** Opening Entries shown block **

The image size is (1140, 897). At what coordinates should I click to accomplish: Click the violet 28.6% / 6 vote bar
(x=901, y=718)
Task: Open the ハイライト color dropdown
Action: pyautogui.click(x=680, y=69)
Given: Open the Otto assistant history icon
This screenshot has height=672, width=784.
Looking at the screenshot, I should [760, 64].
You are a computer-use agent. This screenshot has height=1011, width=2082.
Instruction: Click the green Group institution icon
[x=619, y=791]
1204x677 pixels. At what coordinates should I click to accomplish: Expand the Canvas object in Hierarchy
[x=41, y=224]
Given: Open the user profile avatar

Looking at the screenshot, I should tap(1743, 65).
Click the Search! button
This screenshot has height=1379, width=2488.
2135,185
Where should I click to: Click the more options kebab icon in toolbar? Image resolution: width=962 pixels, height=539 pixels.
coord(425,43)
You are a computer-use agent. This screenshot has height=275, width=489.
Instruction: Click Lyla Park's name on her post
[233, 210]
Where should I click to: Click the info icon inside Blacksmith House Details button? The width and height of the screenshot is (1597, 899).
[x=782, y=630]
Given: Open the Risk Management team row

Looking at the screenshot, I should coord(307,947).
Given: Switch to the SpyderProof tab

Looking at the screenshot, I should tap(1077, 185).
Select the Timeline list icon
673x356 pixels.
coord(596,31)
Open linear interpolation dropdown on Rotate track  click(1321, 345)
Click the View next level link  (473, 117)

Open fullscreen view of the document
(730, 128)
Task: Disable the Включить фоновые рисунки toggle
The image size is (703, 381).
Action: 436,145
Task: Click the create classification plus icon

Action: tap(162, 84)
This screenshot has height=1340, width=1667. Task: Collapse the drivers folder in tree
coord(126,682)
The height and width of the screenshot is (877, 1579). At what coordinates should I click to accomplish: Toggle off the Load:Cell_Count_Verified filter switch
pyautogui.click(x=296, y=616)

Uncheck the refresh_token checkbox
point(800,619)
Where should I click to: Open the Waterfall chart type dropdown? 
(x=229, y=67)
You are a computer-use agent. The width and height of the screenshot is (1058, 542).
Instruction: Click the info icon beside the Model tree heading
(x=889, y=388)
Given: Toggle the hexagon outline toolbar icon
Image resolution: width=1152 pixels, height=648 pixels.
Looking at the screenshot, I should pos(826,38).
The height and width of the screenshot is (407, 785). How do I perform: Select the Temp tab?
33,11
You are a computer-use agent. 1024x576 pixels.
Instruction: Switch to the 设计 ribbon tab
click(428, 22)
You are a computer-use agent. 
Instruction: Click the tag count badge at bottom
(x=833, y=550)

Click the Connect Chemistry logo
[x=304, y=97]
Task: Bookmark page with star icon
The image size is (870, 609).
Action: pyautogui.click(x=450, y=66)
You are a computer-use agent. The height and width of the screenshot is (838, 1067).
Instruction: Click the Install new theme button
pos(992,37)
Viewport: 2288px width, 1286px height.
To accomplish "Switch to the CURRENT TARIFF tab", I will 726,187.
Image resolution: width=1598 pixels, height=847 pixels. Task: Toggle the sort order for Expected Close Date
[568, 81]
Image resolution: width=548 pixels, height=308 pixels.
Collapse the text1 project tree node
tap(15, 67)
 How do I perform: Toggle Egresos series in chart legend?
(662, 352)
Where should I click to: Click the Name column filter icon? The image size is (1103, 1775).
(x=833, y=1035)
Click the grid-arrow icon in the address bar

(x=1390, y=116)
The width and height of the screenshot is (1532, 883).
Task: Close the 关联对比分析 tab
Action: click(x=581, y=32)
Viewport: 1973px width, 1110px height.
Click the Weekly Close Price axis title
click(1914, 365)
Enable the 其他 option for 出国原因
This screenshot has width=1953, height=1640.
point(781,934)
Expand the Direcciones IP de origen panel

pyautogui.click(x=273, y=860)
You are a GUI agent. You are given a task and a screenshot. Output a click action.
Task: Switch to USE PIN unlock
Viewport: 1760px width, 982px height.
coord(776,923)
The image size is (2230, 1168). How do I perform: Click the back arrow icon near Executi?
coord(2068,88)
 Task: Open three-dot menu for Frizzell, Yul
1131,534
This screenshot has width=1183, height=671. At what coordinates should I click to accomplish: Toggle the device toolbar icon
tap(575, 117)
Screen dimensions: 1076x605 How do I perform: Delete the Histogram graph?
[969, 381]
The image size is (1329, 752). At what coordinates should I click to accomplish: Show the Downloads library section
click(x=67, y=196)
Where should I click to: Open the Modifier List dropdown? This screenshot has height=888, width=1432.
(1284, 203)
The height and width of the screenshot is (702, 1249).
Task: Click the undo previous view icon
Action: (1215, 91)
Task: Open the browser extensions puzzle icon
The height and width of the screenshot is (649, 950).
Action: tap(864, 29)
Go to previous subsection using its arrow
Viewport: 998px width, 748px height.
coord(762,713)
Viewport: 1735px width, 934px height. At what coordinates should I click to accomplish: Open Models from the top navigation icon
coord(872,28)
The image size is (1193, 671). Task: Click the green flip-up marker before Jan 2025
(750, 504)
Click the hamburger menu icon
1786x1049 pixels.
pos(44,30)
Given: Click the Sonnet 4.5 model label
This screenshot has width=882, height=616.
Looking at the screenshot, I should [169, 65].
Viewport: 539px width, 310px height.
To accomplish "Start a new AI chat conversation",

** Closing Entries shown block **

> Task requirements
The answer is each line in which the word "computer" occurs, copied from the material above.

> Task solution
You are a computer-use agent. This screenshot has height=1011, width=2082.
You are a computer-use agent. This screenshot has height=275, width=489.
You are a computer-use agent. The width and height of the screenshot is (1058, 542).
You are a computer-use agent. 1024x576 pixels.
You are a computer-use agent. 
You are a computer-use agent. The height and width of the screenshot is (838, 1067).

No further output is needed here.